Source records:

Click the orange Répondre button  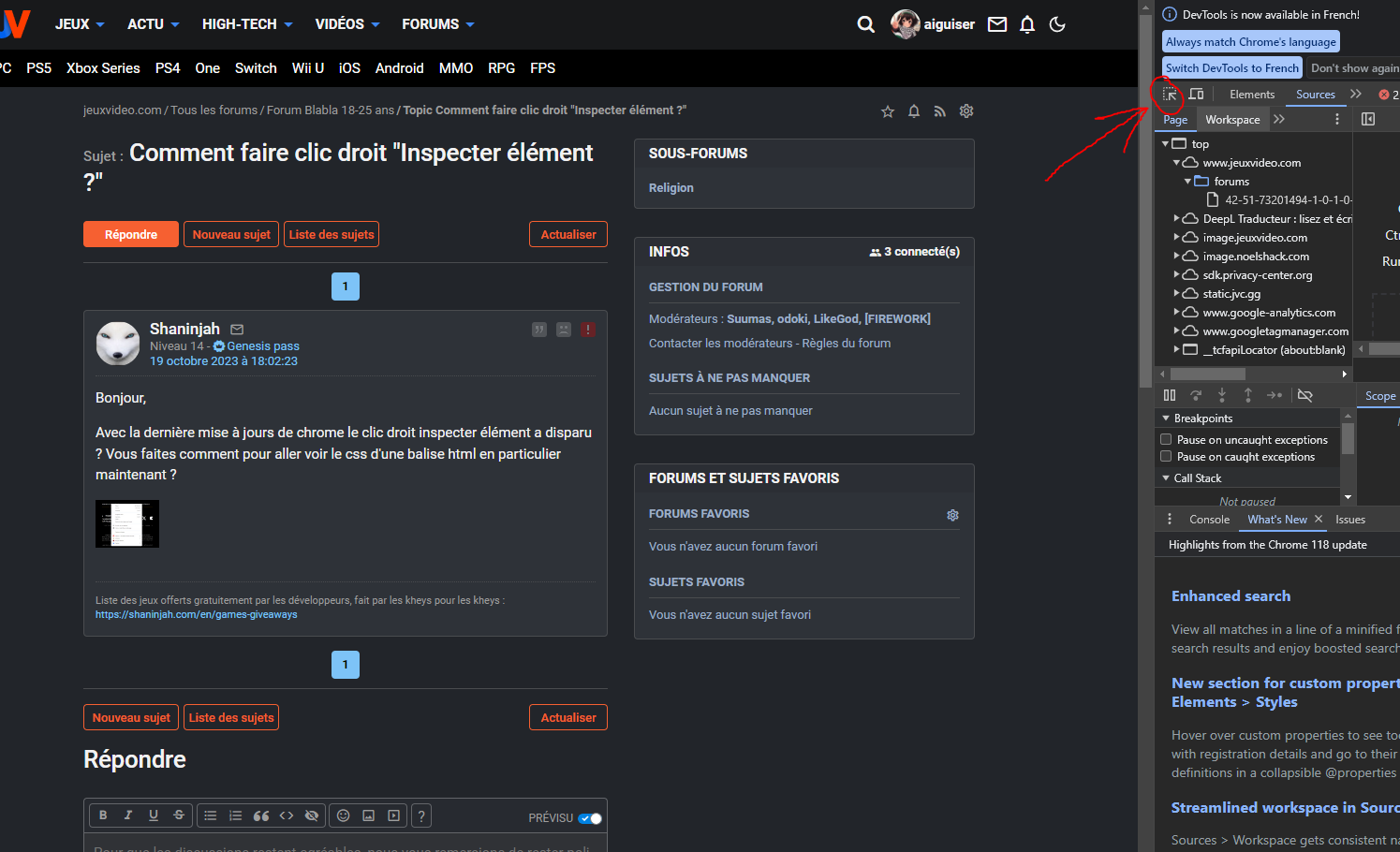(x=131, y=234)
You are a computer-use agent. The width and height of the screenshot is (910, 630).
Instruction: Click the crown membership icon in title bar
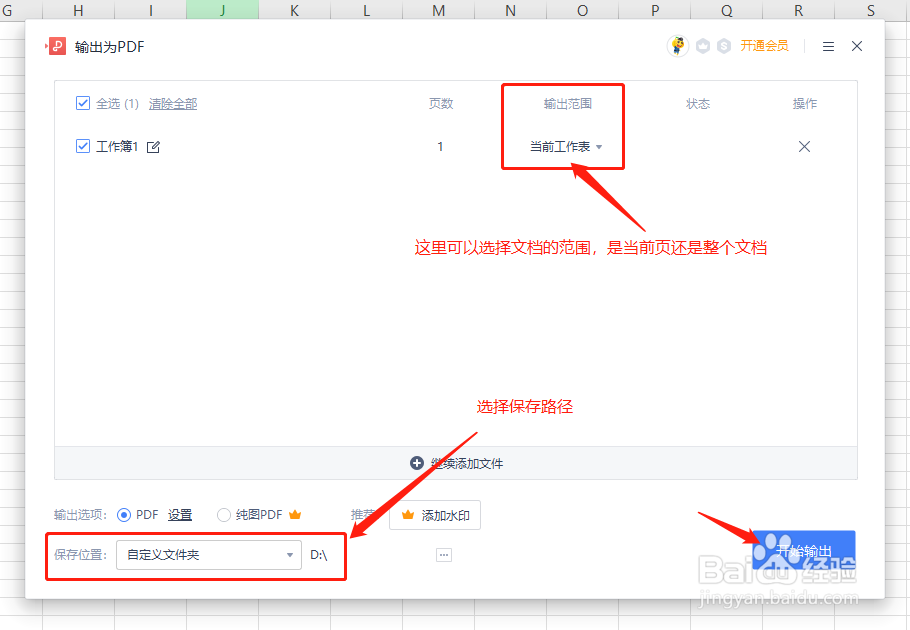coord(703,46)
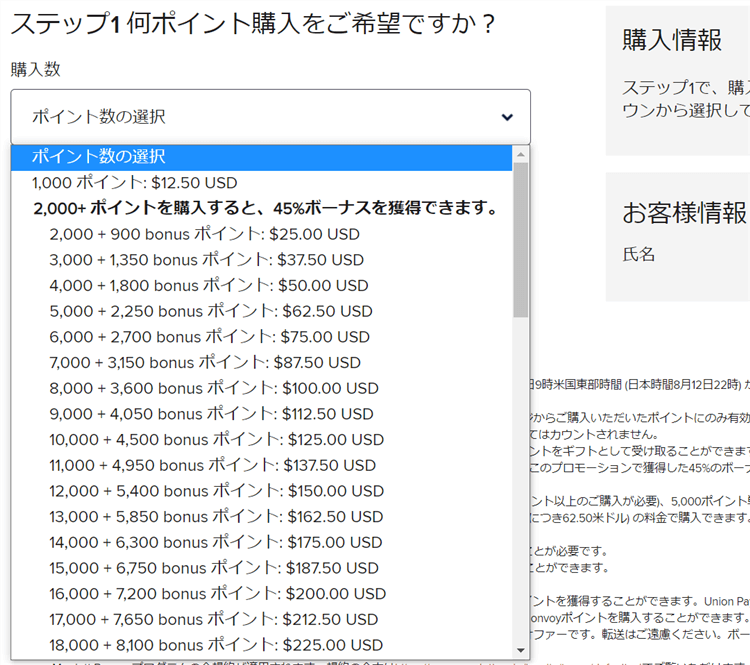Pick 18,000 + 8,100 bonus for $225.00

(x=215, y=645)
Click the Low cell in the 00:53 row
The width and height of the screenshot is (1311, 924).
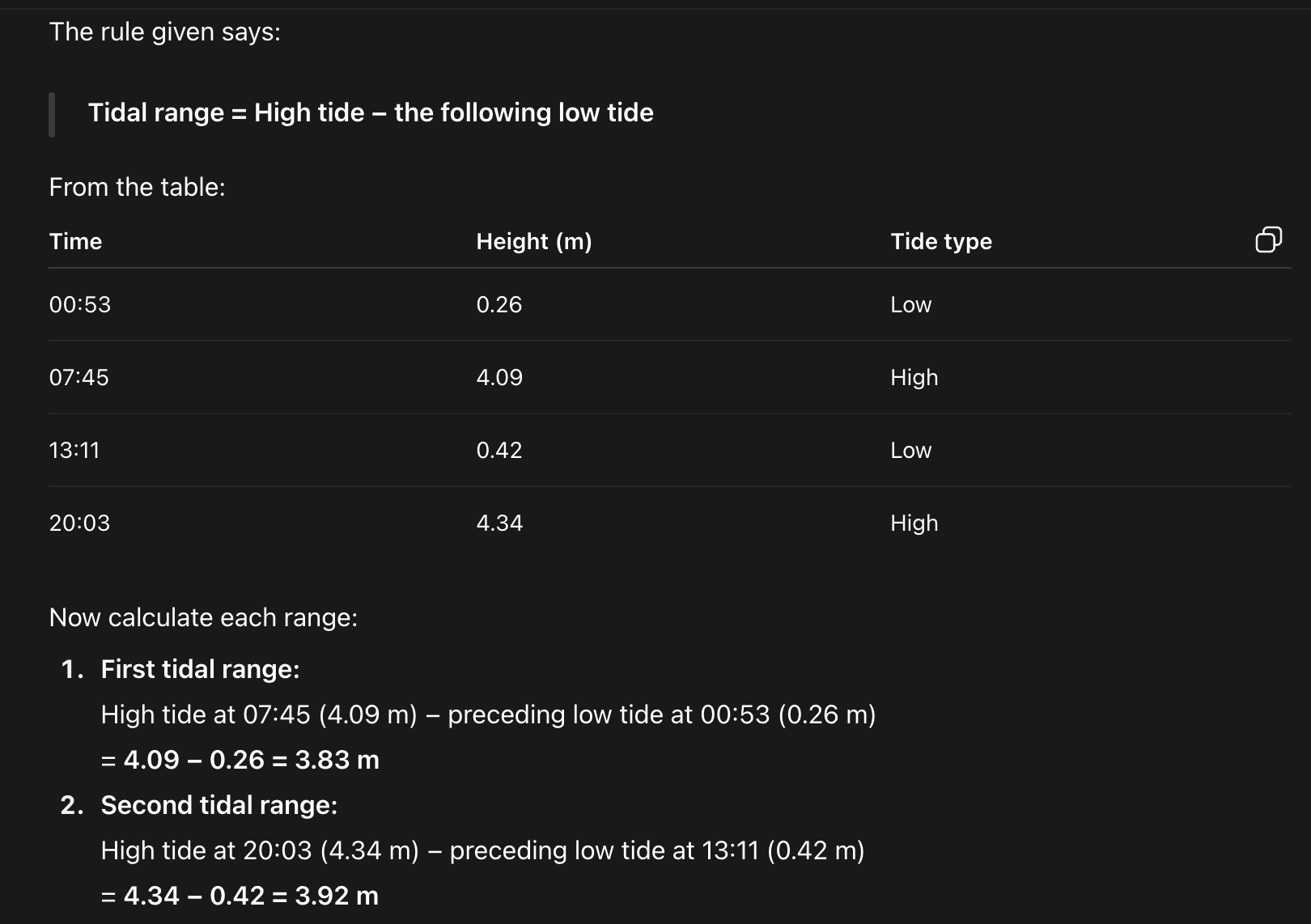pos(910,305)
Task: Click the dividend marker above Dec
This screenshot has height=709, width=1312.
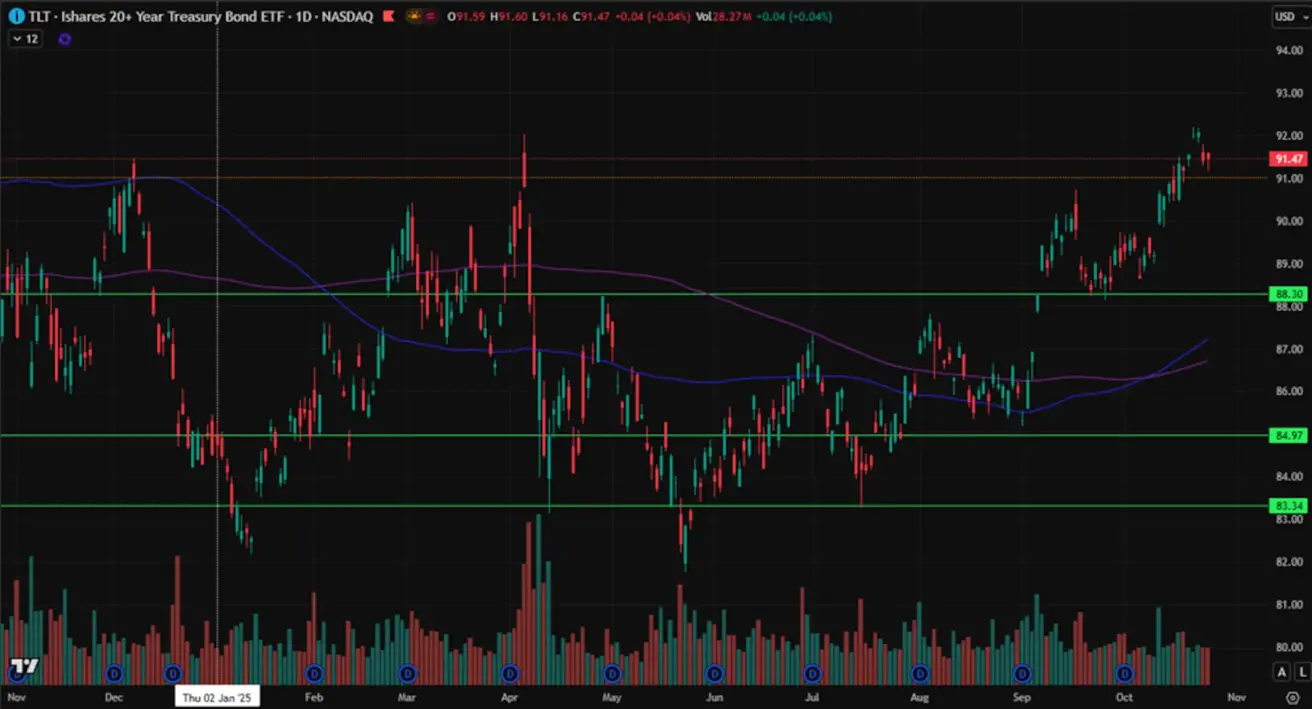Action: click(x=113, y=673)
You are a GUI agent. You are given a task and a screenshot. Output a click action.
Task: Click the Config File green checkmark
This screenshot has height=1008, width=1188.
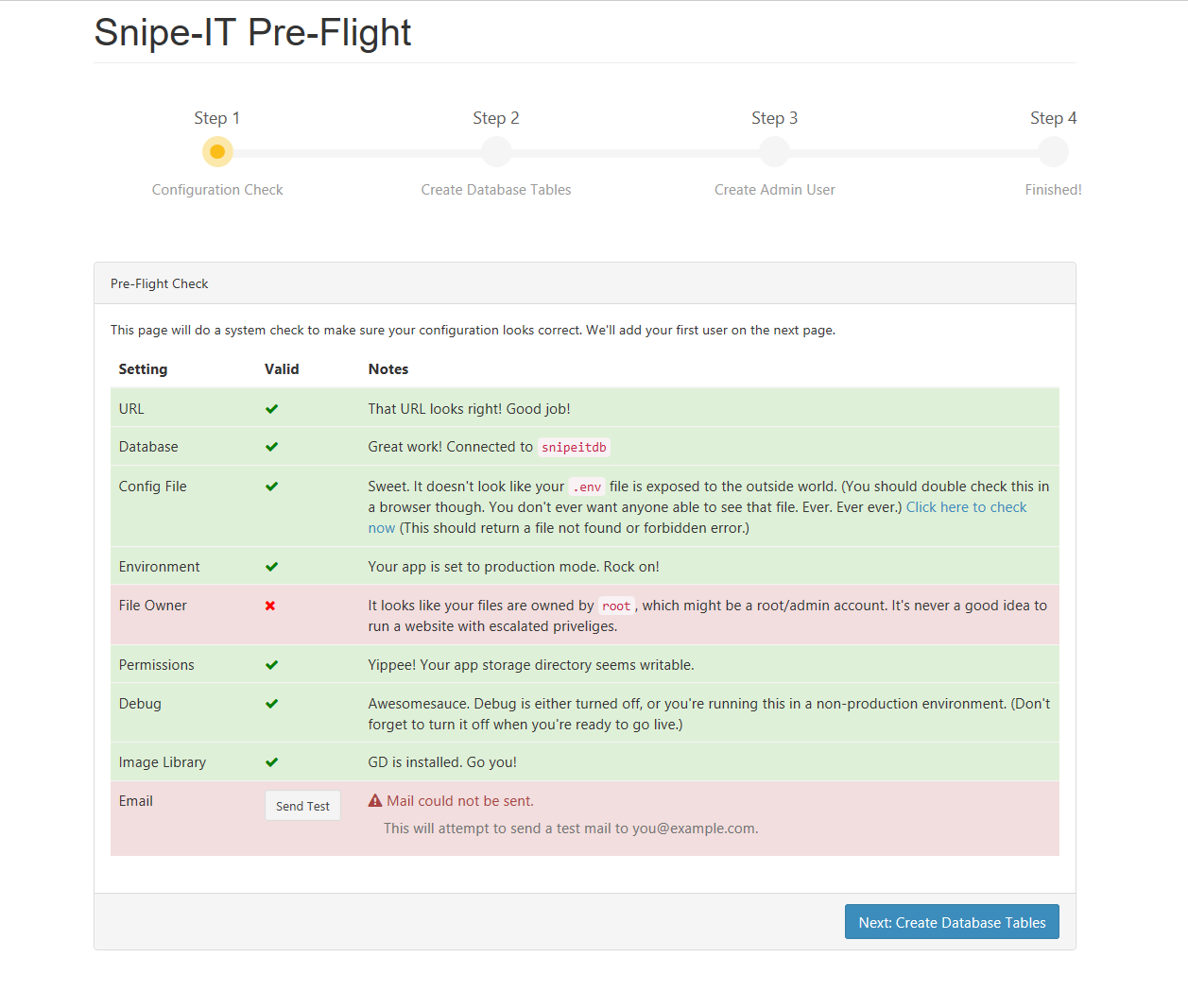coord(271,487)
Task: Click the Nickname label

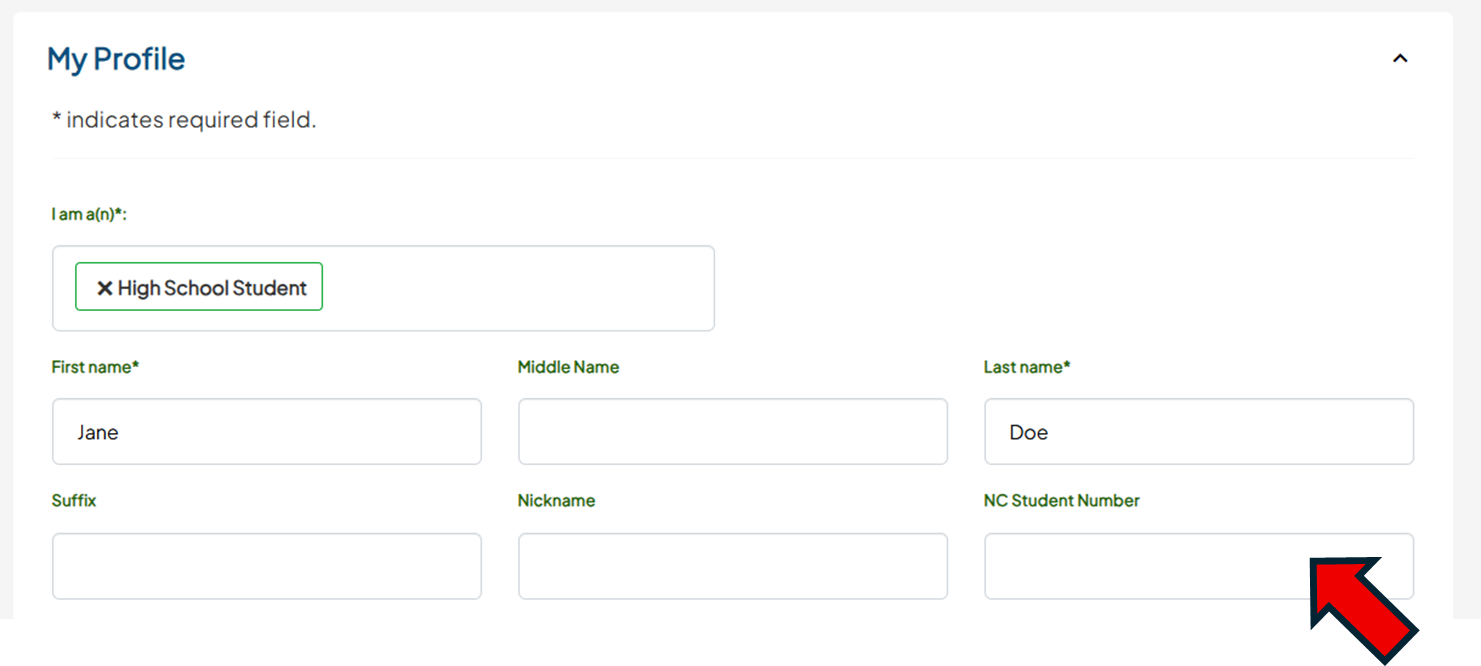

What the task requires:
Which lines in the data above hold the word "agent"? Return each of them.

Answer to the exercise:
You are a computer-use agent. The width and height of the screenshot is (910, 630).
You are a GUI agent. You are given a task and a screenshot. Output a click action.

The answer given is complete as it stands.